* _YOUR TASKS_
A. In the moving post below, on what day did the hellish part of the move begin?
B. Quote the moving post below word for word, starting with "As I mentioned" and going on through "are involved, though.".
C. List each activity that the moving post below introduces with the words "Hour after hour spent."

* _TEXT SEGMENT_
Moving Hell: A True Story

by sj

As I mentioned in my last post, I’ve been caught up in the hell of moving the last few weeks.  Of course, the actual hellish part didn’t start until the 13th, which was when we started trying to get everything out to the garage to be loaded onto the truck the following day.

Hour after hour spent packing things I could have sworn had already been packed.  Hour after hour spent CLEANING THAT EFFING KITCHEN.  Hour after hour spent trying to keep the kids out of the way so that we could just get. Shit. Done.

Listen.  I know you’re all probably aware of the special hell in which moving house resides.  A lot of you (based on my general readership) probably have zero idea what it’s like when kids are involved, though.

It’s like the general horribleness of moving, but then you still have to make sure that the kids are fed and snacked and taken to the bathroom, and tripped over and kind of accidentally kicked and crying all the time because they can’t watch effing Numberland for the eleventy billionth time, plus there’s no longer any couch or chairs for them to sit on, and then they get all bitchfacey about the fact that they have to ZOMG SIT ON THE FLOOR (when every single other day, you’re trying to KEEP THEM OFF OF THE FLOORS) and then you’re crying and crying because you don’t see how it’s at all possible to get everything done in the time you have left before your self-imposed deadline to get out of the old house.

* _RAW DATA_

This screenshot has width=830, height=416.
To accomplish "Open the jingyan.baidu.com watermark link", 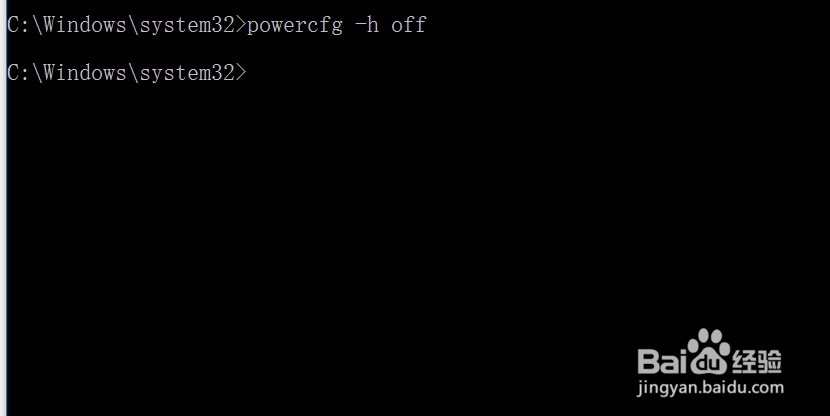I will click(710, 387).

* _THE RESPONSES_
A. It began on the 13th.

B.
As I mentioned in my last post, I’ve been caught up in the hell of moving the last few weeks.  Of course, the actual hellish part didn’t start until the 13th, which was when we started trying to get everything out to the garage to be loaded onto the truck the following day.

Hour after hour spent packing things I could have sworn had already been packed.  Hour after hour spent CLEANING THAT EFFING KITCHEN.  Hour after hour spent trying to keep the kids out of the way so that we could just get. Shit. Done.

Listen.  I know you’re all probably aware of the special hell in which moving house resides.  A lot of you (based on my general readership) probably have zero idea what it’s like when kids are involved, though.

C.
- packing things the writer could have sworn had already been packed
- cleaning that kitchen
- trying to keep the kids out of the way